- Stored entries -
□ □ □

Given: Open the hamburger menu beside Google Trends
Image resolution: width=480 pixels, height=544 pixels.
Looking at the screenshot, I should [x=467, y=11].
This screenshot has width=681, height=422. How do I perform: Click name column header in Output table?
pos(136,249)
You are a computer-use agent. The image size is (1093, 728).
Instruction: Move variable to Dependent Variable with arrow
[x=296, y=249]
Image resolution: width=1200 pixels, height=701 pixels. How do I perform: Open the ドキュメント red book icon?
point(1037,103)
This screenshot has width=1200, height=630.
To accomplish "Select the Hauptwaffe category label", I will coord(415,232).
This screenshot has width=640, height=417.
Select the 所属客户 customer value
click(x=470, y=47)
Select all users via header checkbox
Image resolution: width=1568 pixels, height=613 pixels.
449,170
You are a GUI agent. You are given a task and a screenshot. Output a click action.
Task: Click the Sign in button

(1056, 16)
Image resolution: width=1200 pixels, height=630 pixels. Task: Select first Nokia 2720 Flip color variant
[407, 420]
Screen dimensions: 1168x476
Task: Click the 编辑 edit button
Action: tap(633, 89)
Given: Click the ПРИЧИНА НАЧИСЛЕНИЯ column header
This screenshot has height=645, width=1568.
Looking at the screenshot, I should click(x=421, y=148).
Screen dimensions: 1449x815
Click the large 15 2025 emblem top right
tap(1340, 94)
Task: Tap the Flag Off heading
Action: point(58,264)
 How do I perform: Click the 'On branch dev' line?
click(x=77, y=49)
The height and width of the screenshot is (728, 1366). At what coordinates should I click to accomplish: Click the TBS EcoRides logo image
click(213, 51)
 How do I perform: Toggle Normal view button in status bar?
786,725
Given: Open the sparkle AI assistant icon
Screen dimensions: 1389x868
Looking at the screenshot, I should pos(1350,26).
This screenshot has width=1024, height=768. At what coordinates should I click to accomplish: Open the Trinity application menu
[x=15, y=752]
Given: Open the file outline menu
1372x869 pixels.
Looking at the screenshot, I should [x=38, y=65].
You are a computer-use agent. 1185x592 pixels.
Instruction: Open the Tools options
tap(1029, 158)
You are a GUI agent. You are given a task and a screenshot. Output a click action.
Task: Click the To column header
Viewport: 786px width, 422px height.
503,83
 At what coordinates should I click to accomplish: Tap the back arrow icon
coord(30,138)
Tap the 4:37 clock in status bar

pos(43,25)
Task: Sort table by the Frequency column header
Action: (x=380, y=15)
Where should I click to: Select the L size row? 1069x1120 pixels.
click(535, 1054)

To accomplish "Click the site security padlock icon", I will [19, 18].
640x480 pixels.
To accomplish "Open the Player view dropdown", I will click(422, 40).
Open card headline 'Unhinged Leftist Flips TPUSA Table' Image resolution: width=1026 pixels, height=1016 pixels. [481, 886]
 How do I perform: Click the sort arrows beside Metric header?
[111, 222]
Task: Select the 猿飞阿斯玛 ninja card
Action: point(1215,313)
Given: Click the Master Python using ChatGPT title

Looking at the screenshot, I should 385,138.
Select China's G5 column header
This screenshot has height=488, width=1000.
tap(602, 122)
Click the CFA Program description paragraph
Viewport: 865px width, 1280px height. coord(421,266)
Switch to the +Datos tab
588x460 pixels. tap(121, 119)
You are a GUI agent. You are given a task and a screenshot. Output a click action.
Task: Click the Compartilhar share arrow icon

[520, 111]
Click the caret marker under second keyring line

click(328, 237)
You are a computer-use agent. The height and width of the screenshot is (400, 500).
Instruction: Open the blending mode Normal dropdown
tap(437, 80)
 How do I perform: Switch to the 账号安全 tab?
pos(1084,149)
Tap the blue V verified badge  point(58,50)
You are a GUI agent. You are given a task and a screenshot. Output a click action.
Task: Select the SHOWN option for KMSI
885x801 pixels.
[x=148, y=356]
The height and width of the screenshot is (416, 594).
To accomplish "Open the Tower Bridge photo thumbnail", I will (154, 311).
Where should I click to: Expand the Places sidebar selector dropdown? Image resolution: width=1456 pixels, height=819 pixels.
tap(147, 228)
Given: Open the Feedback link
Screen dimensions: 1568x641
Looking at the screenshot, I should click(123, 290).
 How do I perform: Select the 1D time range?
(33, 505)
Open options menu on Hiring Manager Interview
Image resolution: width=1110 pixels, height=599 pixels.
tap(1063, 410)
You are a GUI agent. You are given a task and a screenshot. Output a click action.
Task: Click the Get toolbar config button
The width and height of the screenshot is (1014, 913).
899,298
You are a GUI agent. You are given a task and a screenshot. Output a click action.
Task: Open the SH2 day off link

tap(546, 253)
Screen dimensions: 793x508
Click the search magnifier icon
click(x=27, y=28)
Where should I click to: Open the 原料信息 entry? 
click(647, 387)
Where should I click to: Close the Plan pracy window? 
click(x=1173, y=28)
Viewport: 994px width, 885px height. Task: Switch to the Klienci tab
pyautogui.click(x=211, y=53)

□ □ □

- Brief -
Write out each record again, keeping every word as it is.

- The completed task -
Given: Open the hamburger menu beside Google Trends
Image resolution: width=480 pixels, height=544 pixels.
Looking at the screenshot, I should [x=467, y=11].
This screenshot has width=681, height=422. How do I perform: Click name column header in Output table?
pos(136,249)
You are a computer-use agent. The image size is (1093, 728).
Instruction: Move variable to Dependent Variable with arrow
[x=296, y=249]
Image resolution: width=1200 pixels, height=701 pixels. How do I perform: Open the ドキュメント red book icon?
point(1037,103)
This screenshot has width=1200, height=630.
To accomplish "Select the Hauptwaffe category label", I will coord(415,232).
This screenshot has width=640, height=417.
Select the 所属客户 customer value
click(x=470, y=47)
Select all users via header checkbox
Image resolution: width=1568 pixels, height=613 pixels.
449,170
You are a GUI agent. You are given a task and a screenshot. Output a click action.
Task: Click the Sign in button

(1056, 16)
Image resolution: width=1200 pixels, height=630 pixels. Task: Select first Nokia 2720 Flip color variant
[407, 420]
Screen dimensions: 1168x476
Task: Click the 编辑 edit button
Action: tap(633, 89)
Given: Click the ПРИЧИНА НАЧИСЛЕНИЯ column header
This screenshot has height=645, width=1568.
Looking at the screenshot, I should click(x=421, y=148).
Screen dimensions: 1449x815
Click the large 15 2025 emblem top right
tap(1340, 94)
Task: Tap the Flag Off heading
Action: point(58,264)
 How do I perform: Click the 'On branch dev' line?
click(x=77, y=49)
The height and width of the screenshot is (728, 1366). At what coordinates should I click to accomplish: Click the TBS EcoRides logo image
click(213, 51)
 How do I perform: Toggle Normal view button in status bar?
786,725
Given: Open the sparkle AI assistant icon
Screen dimensions: 1389x868
Looking at the screenshot, I should pos(1350,26).
This screenshot has width=1024, height=768. At what coordinates should I click to accomplish: Open the Trinity application menu
[x=15, y=752]
Given: Open the file outline menu
1372x869 pixels.
Looking at the screenshot, I should [x=38, y=65].
You are a computer-use agent. 1185x592 pixels.
Instruction: Open the Tools options
tap(1029, 158)
You are a GUI agent. You are given a task and a screenshot. Output a click action.
Task: Click the To column header
Viewport: 786px width, 422px height.
503,83
 At what coordinates should I click to accomplish: Tap the back arrow icon
coord(30,138)
Tap the 4:37 clock in status bar

pos(43,25)
Task: Sort table by the Frequency column header
Action: (x=380, y=15)
Where should I click to: Select the L size row? 1069x1120 pixels.
click(535, 1054)

To accomplish "Click the site security padlock icon", I will [19, 18].
640x480 pixels.
To accomplish "Open the Player view dropdown", I will click(422, 40).
Open card headline 'Unhinged Leftist Flips TPUSA Table' Image resolution: width=1026 pixels, height=1016 pixels. [481, 886]
 How do I perform: Click the sort arrows beside Metric header?
[111, 222]
Task: Select the 猿飞阿斯玛 ninja card
Action: point(1215,313)
Given: Click the Master Python using ChatGPT title

Looking at the screenshot, I should 385,138.
Select China's G5 column header
This screenshot has height=488, width=1000.
tap(602, 122)
Click the CFA Program description paragraph
Viewport: 865px width, 1280px height. coord(421,266)
Switch to the +Datos tab
588x460 pixels. tap(121, 119)
You are a GUI agent. You are given a task and a screenshot. Output a click action.
Task: Click the Compartilhar share arrow icon

[520, 111]
Click the caret marker under second keyring line

click(328, 237)
You are a computer-use agent. The height and width of the screenshot is (400, 500).
Instruction: Open the blending mode Normal dropdown
tap(437, 80)
 How do I perform: Switch to the 账号安全 tab?
pos(1084,149)
Tap the blue V verified badge  point(58,50)
You are a GUI agent. You are given a task and a screenshot. Output a click action.
Task: Select the SHOWN option for KMSI
885x801 pixels.
[x=148, y=356]
The height and width of the screenshot is (416, 594).
To accomplish "Open the Tower Bridge photo thumbnail", I will (154, 311).
Where should I click to: Expand the Places sidebar selector dropdown? Image resolution: width=1456 pixels, height=819 pixels.
tap(147, 228)
Given: Open the Feedback link
Screen dimensions: 1568x641
Looking at the screenshot, I should click(123, 290).
 How do I perform: Select the 1D time range?
(33, 505)
Open options menu on Hiring Manager Interview
Image resolution: width=1110 pixels, height=599 pixels.
tap(1063, 410)
You are a GUI agent. You are given a task and a screenshot. Output a click action.
Task: Click the Get toolbar config button
The width and height of the screenshot is (1014, 913).
899,298
You are a GUI agent. You are given a task and a screenshot. Output a click action.
Task: Open the SH2 day off link

tap(546, 253)
Screen dimensions: 793x508
Click the search magnifier icon
click(x=27, y=28)
Where should I click to: Open the 原料信息 entry? 
click(647, 387)
Where should I click to: Close the Plan pracy window? 
click(x=1173, y=28)
Viewport: 994px width, 885px height. Task: Switch to the Klienci tab
pyautogui.click(x=211, y=53)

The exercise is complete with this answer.